Rimini e Ravenna: due città, una capitale europea


RIMINI, 10 FEB. 2009 – Il Comune di Rimini intende candidarsi, insieme a quello di Ravenna, come capitale europea della Cultura nel 2014. L’iniziativa è ancora a livello di semplice idea, ma i primi contatti tra le amministrazioni ci sono già stati e si spera che la cosa sia fattibile. Inoltre Rimini intende riaprire il cinema Astoria, chiuso da tempo dopo l’arrivo delle multisale, e grazie al suo palcoscenico da riattivare, farne uno dei luoghi deputati della cultura e dello spettacolo.
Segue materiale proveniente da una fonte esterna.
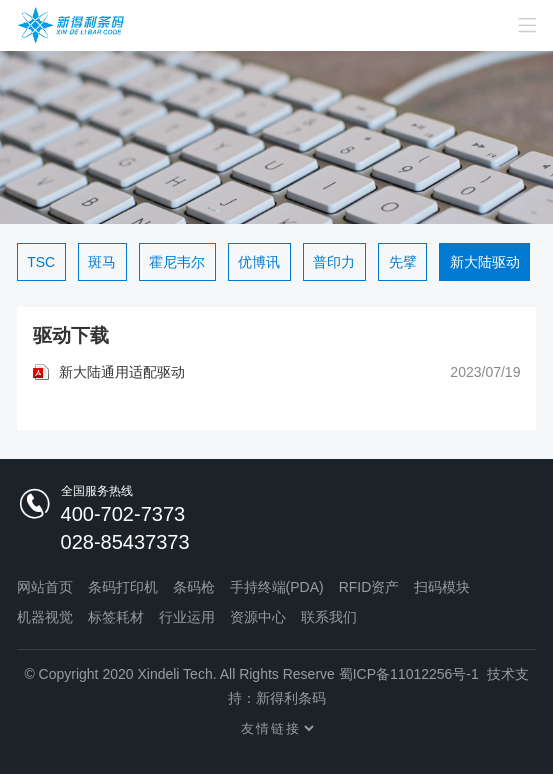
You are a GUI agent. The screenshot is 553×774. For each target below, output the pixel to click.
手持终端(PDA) (277, 587)
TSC (41, 262)
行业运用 (187, 617)
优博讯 (259, 262)
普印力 (334, 262)
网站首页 (45, 587)
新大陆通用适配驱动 (122, 372)
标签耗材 (116, 617)
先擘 (403, 262)
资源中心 (258, 617)
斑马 (102, 262)
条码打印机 (123, 587)
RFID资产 (369, 587)
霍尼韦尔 (177, 262)
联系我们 (329, 617)
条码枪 (194, 587)
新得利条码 (291, 698)
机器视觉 (45, 617)
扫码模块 (442, 587)
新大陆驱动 (485, 262)
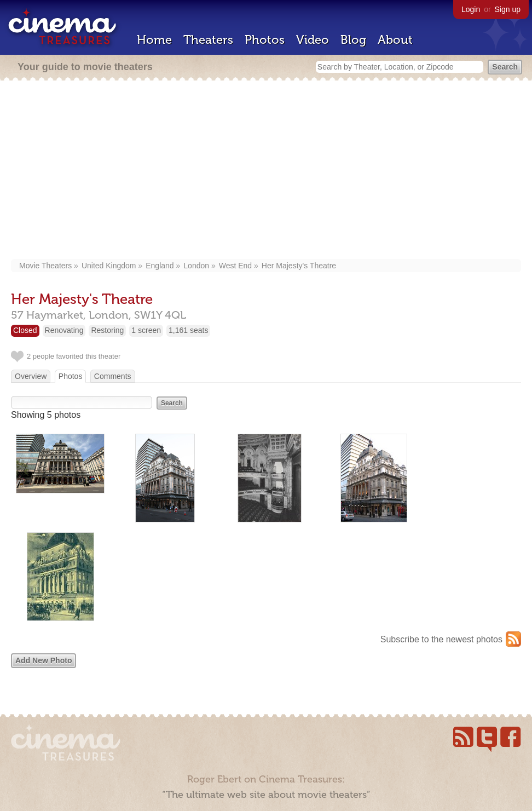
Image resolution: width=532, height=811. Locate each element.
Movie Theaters (45, 266)
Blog (353, 39)
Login (471, 9)
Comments (113, 376)
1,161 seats (188, 330)
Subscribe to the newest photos (441, 639)
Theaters (208, 39)
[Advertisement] (266, 171)
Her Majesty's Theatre (299, 266)
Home (154, 39)
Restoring (107, 330)
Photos (264, 39)
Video (313, 39)
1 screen (146, 330)
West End (235, 266)
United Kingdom (109, 266)
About (395, 39)
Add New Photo (43, 660)
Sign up (507, 9)
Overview (31, 376)
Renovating (64, 330)
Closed (25, 330)
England (159, 266)
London (196, 266)
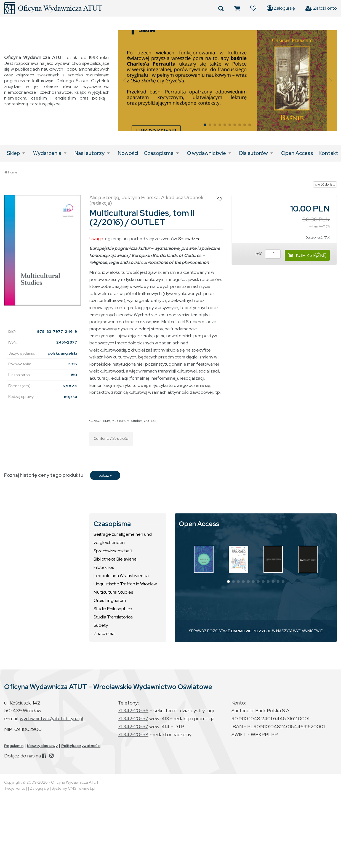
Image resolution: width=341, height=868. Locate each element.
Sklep (13, 153)
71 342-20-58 (133, 734)
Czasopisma (159, 153)
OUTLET (150, 421)
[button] (124, 81)
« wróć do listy (325, 184)
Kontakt (329, 153)
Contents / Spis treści (111, 438)
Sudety (101, 625)
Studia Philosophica (113, 609)
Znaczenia (104, 633)
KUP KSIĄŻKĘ (307, 255)
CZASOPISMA (100, 421)
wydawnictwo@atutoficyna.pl (51, 718)
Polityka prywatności (81, 745)
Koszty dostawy (42, 745)
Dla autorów (253, 153)
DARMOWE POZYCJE (251, 631)
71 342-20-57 (133, 718)
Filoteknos (104, 567)
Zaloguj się (281, 8)
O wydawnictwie (206, 153)
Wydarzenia (47, 153)
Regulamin (14, 745)
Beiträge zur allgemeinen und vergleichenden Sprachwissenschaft (122, 542)
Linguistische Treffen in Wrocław (125, 584)
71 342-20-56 (133, 710)
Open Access (297, 153)
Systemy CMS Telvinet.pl (73, 788)
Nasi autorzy (89, 153)
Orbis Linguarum (110, 600)
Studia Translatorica (113, 617)
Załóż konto (321, 8)
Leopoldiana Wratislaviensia (121, 576)
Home (13, 172)
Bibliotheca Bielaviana (115, 559)
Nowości (128, 153)
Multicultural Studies (127, 421)
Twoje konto (15, 788)
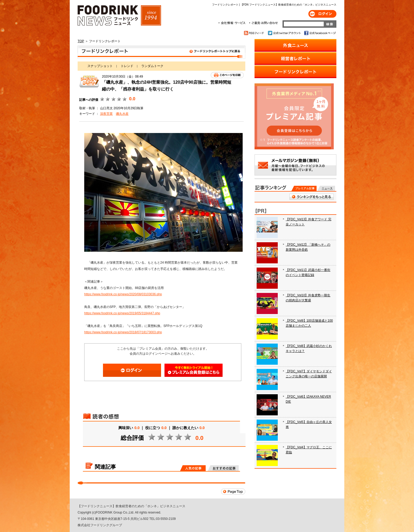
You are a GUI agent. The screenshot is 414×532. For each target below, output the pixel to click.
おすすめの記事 (223, 468)
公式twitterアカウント (285, 33)
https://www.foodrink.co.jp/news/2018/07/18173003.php (123, 332)
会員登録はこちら (194, 370)
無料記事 (326, 188)
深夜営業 (106, 114)
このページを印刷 (227, 75)
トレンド (127, 66)
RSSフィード (255, 33)
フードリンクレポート (161, 52)
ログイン (322, 14)
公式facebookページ (319, 33)
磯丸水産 (122, 114)
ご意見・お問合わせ (263, 23)
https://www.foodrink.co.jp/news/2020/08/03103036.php (123, 294)
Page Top (233, 491)
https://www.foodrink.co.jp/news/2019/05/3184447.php (122, 313)
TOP (81, 41)
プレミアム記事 (304, 188)
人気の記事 (193, 468)
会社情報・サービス (233, 23)
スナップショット (100, 66)
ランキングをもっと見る (312, 197)
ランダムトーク (152, 66)
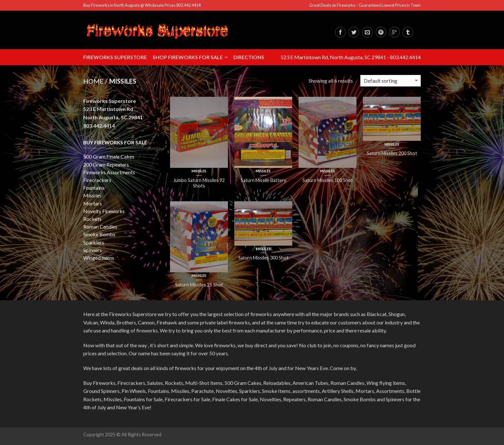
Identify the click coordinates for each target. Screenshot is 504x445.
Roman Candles (100, 226)
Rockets (92, 219)
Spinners (93, 250)
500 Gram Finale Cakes (109, 156)
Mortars (93, 203)
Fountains (94, 187)
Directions (249, 57)
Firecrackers (97, 180)
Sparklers (94, 242)
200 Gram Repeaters (106, 164)
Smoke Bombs (99, 234)
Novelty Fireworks (104, 211)
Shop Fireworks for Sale (188, 57)
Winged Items (99, 258)
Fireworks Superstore (115, 57)
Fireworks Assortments (109, 172)
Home (93, 81)
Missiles (199, 171)
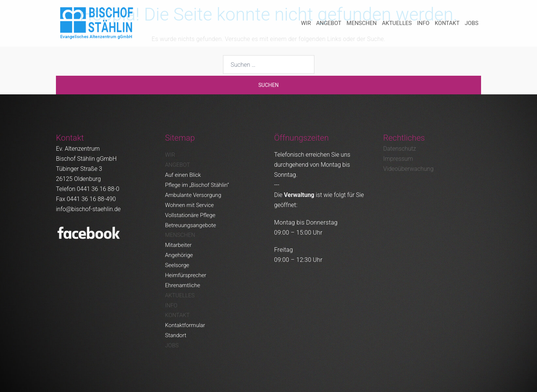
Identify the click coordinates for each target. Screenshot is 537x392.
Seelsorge (177, 265)
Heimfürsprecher (186, 275)
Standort (176, 335)
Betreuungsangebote (191, 225)
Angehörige (179, 255)
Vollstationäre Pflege (190, 215)
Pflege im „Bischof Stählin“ (197, 185)
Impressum (398, 159)
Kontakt (447, 23)
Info (423, 23)
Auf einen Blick (183, 175)
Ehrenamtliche (183, 285)
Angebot (329, 23)
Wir (306, 23)
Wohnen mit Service (189, 205)
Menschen (361, 23)
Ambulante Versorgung (193, 195)
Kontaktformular (185, 325)
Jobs (471, 23)
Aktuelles (397, 23)
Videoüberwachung (408, 169)
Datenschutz (400, 148)
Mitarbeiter (178, 245)
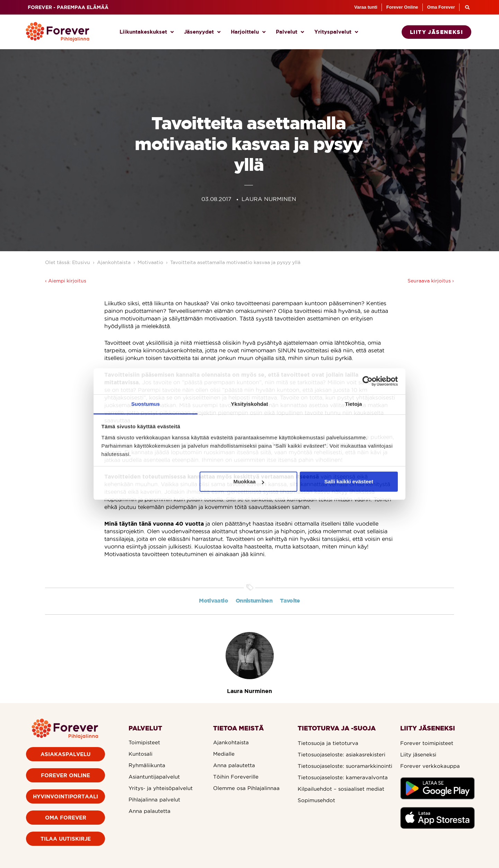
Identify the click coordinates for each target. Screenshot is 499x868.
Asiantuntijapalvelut (154, 777)
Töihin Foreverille (236, 777)
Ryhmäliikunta (147, 765)
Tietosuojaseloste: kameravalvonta (343, 777)
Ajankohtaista (114, 262)
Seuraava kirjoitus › (431, 281)
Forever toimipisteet (427, 743)
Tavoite (290, 600)
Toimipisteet (144, 742)
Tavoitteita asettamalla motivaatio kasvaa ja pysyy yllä (235, 262)
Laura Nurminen (250, 691)
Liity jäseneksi (418, 754)
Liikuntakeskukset (147, 32)
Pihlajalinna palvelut (154, 799)
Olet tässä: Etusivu (68, 262)
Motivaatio (150, 262)
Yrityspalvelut (336, 32)
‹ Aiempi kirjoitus (65, 281)
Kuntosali (140, 754)
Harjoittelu (248, 32)
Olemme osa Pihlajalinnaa (246, 788)
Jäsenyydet (202, 32)
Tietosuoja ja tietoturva (328, 743)
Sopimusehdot (316, 800)
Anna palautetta (149, 811)
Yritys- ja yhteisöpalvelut (160, 788)
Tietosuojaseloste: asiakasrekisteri (341, 754)
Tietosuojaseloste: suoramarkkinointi (345, 766)
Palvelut (290, 32)
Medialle (224, 754)
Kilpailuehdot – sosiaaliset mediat (341, 789)
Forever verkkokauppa (430, 766)
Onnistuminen (254, 600)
Sono solo due delle proposte che girano attorno allo Strategic lab della cultura e creatività riminesi, laboratorio permanente di idee che vede coinvolti i creativi e gli artisti locali a partire dalle realtà associative che aderiscono alle ‘Reti della cultura’.Il vicesindaco Maurizio Melucci e il semiologo Paolo Fabbri hanno presentato il lavoro svolto finora che si è concretizzato in un portale e in una mappatura di tutte le attività e gli operatori della cultura e dello spettacolo che operano nel territorio provinciale. Sono state raccolte 176 schede tra arte, cinema, enti culturali, realtà musicali, di teatro e danza, biblioteche, cinema, locali, musei, sale congressi e teatri. Una realtà vasta e ricca che l’ Amministrazione vuole coinvolgere nella redazione del piano strategico che delineerà il futuro della città non solo sul piano urbanistico. Un’ulteriore iniziativa riguarderà la destinazione dell’ex macello a spazio per le tematiche ambientali ma anche e soprattutto per l’Università della moda, polo tecnologico riminese dell’Alma Mater di Bologna.